[[ Dataset excerpts, beginning ]]

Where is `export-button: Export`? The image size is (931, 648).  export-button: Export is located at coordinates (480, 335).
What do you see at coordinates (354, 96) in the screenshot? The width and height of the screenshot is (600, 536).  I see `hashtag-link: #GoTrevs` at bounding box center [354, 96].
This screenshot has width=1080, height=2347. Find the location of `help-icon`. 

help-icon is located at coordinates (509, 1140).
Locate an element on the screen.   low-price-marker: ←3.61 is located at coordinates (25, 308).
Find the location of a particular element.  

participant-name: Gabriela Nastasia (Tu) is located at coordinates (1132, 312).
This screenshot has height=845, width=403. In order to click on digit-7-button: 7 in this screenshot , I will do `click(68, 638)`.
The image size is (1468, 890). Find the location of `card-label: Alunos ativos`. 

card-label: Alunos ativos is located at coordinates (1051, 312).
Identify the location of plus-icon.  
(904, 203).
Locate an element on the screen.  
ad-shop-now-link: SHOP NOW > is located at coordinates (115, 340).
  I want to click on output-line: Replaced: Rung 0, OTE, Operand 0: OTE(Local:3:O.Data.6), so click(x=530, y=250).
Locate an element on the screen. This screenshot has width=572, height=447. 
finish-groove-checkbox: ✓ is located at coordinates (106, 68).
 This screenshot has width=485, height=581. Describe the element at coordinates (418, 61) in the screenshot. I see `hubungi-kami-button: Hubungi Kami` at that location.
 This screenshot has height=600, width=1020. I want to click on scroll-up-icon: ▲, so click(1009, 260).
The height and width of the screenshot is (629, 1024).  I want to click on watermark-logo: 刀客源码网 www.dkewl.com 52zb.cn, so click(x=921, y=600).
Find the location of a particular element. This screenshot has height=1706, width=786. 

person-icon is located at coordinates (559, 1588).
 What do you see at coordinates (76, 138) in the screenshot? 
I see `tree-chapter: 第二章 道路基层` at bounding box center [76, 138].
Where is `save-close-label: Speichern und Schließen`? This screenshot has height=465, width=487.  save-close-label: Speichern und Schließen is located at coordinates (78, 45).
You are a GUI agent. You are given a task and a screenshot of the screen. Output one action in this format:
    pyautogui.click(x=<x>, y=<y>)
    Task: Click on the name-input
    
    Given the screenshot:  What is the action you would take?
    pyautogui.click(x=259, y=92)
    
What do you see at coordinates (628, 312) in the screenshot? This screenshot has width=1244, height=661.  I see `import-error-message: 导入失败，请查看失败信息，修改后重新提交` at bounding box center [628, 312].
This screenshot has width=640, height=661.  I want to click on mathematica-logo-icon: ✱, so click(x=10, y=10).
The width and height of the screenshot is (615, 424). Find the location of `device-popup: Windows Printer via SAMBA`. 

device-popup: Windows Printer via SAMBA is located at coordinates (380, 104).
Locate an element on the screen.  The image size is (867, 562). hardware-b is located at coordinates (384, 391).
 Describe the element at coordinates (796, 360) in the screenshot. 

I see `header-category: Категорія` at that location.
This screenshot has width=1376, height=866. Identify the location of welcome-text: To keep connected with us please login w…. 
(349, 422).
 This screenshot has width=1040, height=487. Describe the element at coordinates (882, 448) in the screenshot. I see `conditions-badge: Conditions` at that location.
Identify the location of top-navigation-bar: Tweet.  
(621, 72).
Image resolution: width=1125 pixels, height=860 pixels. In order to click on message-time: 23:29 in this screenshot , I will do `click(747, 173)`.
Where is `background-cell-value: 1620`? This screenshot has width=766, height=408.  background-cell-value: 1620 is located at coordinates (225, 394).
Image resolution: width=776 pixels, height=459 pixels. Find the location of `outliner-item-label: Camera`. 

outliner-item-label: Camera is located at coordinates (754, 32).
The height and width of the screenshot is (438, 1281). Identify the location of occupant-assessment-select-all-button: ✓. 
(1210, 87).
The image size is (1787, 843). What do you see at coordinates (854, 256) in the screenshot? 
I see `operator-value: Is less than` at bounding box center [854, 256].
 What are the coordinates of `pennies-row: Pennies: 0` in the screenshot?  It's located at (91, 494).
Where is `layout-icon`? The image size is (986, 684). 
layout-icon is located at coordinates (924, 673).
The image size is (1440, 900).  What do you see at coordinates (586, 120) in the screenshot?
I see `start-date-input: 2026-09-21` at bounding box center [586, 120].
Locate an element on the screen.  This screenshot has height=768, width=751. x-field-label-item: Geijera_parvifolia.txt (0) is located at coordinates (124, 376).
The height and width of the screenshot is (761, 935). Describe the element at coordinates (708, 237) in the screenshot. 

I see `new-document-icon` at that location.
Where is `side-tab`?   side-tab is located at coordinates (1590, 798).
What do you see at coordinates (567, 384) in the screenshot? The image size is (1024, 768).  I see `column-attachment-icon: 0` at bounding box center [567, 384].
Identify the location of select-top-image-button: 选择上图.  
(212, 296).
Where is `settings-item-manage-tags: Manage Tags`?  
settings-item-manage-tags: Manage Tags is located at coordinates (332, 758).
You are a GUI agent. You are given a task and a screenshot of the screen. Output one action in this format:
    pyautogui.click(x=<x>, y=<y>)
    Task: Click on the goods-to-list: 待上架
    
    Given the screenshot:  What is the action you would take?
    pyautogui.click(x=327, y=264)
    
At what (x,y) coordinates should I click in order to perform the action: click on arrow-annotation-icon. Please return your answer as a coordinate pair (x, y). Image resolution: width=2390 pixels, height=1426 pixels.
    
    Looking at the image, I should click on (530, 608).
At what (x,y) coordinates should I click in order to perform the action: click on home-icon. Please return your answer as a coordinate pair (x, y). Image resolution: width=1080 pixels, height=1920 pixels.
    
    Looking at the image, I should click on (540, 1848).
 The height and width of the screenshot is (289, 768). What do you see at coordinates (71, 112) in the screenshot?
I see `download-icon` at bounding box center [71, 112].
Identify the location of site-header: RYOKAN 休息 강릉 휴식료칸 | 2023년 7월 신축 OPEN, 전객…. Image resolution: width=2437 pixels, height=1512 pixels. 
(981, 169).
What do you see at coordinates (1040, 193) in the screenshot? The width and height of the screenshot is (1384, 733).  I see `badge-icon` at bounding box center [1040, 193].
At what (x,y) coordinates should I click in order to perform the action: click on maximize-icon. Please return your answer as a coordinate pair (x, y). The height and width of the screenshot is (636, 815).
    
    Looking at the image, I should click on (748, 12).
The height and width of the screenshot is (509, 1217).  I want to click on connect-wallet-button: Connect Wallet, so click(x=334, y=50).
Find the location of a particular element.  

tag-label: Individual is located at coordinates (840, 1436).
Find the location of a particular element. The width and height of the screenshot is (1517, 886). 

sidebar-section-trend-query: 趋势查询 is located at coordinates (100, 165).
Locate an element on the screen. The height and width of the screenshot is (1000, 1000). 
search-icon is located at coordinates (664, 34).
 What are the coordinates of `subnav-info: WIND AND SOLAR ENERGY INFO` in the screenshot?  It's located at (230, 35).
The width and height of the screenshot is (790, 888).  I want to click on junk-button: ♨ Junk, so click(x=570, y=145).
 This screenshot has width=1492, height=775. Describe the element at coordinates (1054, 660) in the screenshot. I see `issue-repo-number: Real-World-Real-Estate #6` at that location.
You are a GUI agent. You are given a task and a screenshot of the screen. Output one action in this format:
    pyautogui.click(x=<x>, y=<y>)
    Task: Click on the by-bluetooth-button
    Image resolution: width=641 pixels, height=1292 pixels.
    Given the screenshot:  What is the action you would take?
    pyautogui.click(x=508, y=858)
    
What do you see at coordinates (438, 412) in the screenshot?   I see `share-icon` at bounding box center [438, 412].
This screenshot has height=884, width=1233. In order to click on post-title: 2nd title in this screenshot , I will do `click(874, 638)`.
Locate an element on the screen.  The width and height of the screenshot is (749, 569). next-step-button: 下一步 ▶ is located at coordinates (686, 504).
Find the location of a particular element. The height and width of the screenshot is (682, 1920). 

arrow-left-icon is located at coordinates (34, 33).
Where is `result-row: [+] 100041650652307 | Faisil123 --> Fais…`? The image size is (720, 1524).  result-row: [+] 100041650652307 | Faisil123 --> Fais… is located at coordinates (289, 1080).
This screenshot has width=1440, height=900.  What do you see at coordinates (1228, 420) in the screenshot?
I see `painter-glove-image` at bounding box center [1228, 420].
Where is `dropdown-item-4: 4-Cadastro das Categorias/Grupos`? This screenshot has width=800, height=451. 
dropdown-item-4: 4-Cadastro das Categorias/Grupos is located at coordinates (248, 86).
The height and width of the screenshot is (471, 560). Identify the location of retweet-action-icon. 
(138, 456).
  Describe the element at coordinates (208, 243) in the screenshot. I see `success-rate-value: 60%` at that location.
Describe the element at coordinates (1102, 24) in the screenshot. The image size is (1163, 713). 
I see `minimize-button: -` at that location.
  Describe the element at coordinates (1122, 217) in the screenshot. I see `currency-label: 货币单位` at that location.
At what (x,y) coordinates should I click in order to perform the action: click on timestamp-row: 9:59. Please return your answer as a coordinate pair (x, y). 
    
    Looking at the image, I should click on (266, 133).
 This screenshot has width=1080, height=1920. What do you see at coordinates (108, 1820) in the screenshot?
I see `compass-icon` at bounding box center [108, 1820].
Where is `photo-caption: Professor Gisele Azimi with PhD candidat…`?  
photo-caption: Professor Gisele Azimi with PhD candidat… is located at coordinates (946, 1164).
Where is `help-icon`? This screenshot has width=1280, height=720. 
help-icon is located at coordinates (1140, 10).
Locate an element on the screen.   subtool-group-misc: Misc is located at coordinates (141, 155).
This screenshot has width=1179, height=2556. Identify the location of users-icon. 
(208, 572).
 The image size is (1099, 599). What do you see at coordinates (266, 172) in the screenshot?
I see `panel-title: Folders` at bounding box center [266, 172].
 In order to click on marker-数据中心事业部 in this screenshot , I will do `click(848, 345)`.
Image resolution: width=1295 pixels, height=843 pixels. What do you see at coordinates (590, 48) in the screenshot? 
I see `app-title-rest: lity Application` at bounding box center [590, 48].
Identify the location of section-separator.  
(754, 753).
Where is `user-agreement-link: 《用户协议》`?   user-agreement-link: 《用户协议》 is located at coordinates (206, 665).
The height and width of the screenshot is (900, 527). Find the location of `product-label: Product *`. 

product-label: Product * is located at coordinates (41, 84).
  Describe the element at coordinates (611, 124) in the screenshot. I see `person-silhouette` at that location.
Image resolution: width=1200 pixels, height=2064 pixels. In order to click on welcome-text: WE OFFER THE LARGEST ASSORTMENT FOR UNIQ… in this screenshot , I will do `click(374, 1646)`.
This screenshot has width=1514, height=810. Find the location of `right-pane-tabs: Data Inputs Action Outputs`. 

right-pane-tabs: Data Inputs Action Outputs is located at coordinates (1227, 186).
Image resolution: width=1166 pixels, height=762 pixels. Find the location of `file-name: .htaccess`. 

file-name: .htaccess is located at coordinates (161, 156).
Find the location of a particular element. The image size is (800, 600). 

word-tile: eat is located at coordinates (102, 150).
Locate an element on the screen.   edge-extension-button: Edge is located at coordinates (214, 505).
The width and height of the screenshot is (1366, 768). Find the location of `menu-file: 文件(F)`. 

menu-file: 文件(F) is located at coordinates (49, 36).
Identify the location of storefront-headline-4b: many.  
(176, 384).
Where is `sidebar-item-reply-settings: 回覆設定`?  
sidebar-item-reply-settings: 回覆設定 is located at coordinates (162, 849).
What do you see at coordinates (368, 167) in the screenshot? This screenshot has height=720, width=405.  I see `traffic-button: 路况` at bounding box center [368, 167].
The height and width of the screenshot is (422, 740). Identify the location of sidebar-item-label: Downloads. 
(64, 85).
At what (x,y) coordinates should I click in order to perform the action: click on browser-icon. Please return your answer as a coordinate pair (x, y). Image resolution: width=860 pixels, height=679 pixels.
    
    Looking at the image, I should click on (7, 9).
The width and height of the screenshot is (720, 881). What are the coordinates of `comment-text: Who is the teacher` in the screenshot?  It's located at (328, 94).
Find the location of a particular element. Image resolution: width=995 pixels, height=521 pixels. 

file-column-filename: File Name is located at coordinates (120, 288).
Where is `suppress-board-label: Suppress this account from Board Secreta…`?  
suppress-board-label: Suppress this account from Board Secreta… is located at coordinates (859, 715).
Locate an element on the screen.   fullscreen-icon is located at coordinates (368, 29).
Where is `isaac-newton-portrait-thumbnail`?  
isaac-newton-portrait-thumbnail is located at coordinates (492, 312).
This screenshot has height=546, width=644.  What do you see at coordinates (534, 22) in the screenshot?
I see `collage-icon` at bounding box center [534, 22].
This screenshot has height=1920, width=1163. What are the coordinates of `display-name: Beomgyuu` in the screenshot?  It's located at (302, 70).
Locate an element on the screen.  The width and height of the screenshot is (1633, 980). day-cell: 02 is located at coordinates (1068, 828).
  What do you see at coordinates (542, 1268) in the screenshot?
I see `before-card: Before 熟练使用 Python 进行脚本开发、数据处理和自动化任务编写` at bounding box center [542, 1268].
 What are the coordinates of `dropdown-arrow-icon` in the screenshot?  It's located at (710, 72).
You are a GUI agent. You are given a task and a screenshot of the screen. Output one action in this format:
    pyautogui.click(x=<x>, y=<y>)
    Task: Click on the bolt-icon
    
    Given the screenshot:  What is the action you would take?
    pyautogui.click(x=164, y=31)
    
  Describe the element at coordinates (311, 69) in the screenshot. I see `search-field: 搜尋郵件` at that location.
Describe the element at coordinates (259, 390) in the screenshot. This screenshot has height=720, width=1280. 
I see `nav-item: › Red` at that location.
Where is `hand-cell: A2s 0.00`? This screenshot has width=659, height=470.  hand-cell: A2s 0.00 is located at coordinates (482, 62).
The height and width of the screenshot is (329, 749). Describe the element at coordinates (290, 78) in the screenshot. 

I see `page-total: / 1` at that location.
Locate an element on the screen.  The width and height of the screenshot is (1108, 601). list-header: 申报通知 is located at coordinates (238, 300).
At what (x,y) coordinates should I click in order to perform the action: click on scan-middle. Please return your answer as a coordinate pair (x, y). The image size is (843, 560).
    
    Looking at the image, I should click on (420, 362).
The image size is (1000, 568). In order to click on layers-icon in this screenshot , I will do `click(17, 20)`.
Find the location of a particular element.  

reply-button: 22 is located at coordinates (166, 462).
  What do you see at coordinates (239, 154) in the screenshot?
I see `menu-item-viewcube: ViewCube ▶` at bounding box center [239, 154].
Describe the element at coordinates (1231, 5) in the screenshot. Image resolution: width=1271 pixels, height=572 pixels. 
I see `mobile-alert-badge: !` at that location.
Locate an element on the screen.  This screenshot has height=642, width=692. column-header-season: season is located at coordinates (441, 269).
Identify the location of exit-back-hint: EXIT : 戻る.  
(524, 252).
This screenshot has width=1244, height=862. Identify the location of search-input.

[[ Dataset excerpts, end ]]

▶ _Work required_: Count how many lines of the records contain the string "newton", with case significant. Reply with the number alone.

▶ _Expected answer_: 2